Menelusuri sejarah peradaban kaum Muslim sama artinya dengan membuka
kembali lembaran-lembaran sejarah yang menggambarkan kemajuan yang
pernah diperoleh oleh generasi kaum Muslim terdahulu. Zaman keemasan
kaum Muslim saat itu dikenal dengan sebutan The Golden Age. Pada saat
itu, kaum Muslim berhasil mencapai puncak kejayaan sains dan ilmu
pengetahuan yang memberikan kemaslahatan yang amat besar bagi peradaban
umat manusia pada umumnya.
Penting dicatat The Golden Age terjadi ketika
umat Islam masih memiliki Khilafah Islamiyah, negara tempat mereka
bernaung. Pada masa itu, berbagai cabang sains dan teknologi
lahir. Sains dan teknologi yang telah diletakkan dasar-dasarnya oleh
peradaban-peradaban sebelum Islam mampu digali, dijaga, dikembangkan,
dan dijabarkan, secara sederhana oleh kaum Muslim. Sains dan teknologi
tersebut kemudian diwariskan kepada generasi dan peradaban modern serta
turut memberikan andil yang amat besar bagi proses kebangkitan kembali
(renaissance) bangsa-bangsa Eropa.
Bisa dikatakan, kebangkitan kembali
bangsa Eropa yang memicu proses industrialisasi besar-besaran di Eropa
dan Amerika tidak akan muncul jika para pionir Eropa tidak belajar
kepada kaum Muslim. ‘Berkah’ Perang Salib yang berkecamuk hampir selama
dua abad antara kaum Muslim dan Eropa yang Kristen telah membuka mata
bangsa Eropa terhadap kemajuan
sains dan teknologi yang dimiliki oleh kaum Muslim. Mereka masih sempat
merampas buku-buku dan berbagai manuskrip kuno yang merekam
perkembangan sains dan teknologi yang tersimpan di
perpustakan-perpustakaan milik kaum Muslim, meskipun sebagian besarnya
mereka bakar. Untuk mengetahui betapa hebatnya kemajuan sains dan teknologi
yang pernah dicapai oleh kaum Muslim pada masa pemerintahan para
khalifah Islam di masa lalu, perjalanan tarikh kali ini akan menguak
beberapa cabang sains dan teknologi.
A. Ilmu Bumi Pada masa pemerintahan
Khalifah Al-Makmun (paruh pertama abad IX M), Al-Khawarizmi dan 99
orang asistennya telah membuat
peta bumi sekaligus peta langit (peta bintang). Mereka berhasil
mengukur lingkaran bumi dengan tingkat akurasi yang amat tinggi dengan
dilandaskan pada pemahaman bahwa bumi itu bentuknya bulat. Kesimpulan
tersebut diperoleh setelah eksperimen sederhana dilakukan di dataran
Sinyar (dekat kota Palmyra). Dengan menggabungkan pengetahuan matematika
sederhana (sinus, cosinus dan tangent) dengan sudut jatuh sinar
matahari serta peredaran bumi dalam setahun, mereka menyimpulkan bahwa
derajat zawal = 56 2/3 mil atau 959 yard lebih panjang dari nilai yang
sebenarnya. Setelah diperoleh derajat zawal, mereka dapat menghitung
panjang keliling bumi, yaitu 20.000 mil, dan jari-jari bumi 6.500 mil.

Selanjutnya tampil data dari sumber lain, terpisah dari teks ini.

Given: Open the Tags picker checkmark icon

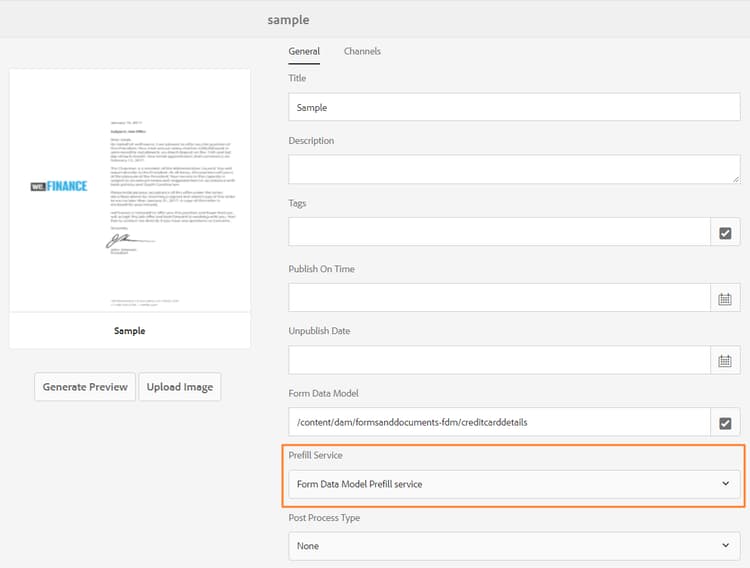Looking at the screenshot, I should (725, 233).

Pada saat yang sama, bangsa Eropa masih yakin bahwa bumi itu datar,
hingga Columbus berhasil menginjakkan kakinya di benua Amerika, dan
membuktikan bahwa bumi itu bulat. Upaya para intelektual Muslim saat itu
untuk memetakan bumi—beserta informasi mengenai keadaan alam, hasil
bumi, dan barang tambangnya—telah dimulai pada abad ke-9 M. Al-Muqaddasi
(Abu ‘Abdillah) yang hidup pada tahun 985 M melakukan pengembaraan
panjang mendatangi berbagai negeri hingga 20 tahun lamanya. Tujuannya
adalah untuk menyusun ensiklopedia sederhana mengenai ilmu bumi. Ia
memberikan banyak informasi yang amat teliti tentang tempat-tempat yang
dikunjunginya. Sejak saat itu, mulailah berkembang upaya-upaya spesifik
yang akan melahirkan cabang ilmu historio topographical maupun
demografi. Di antara buku-buku ilmu bumi yang banyak tersebar saat itu
ada yang memfokuskan tentang sejumlah peraturan pos pada masa para
khalifah dan peraturan mengenai kharaj di masing-masing wilayah; ada
pula yang menggambarkan kondisi udara (tingkat hujan, kelembaban,
intensitas sinar matahari dsb), pertambangan/logam; dan sejenisnya. Pada
pertengahan abad ke-10 M, Al-Astakhri menerbitkan karyanya tentang ilmu
bumi negeri-negeri Islam yang disertai dengan peta berwarna yang
membedakan data potensi masing-masing negeri. Pada akhir abad ke-11 M,
Al-Biruni mengekspose bukunya tentang ilmu bumi Rusia dan Eropa Utara.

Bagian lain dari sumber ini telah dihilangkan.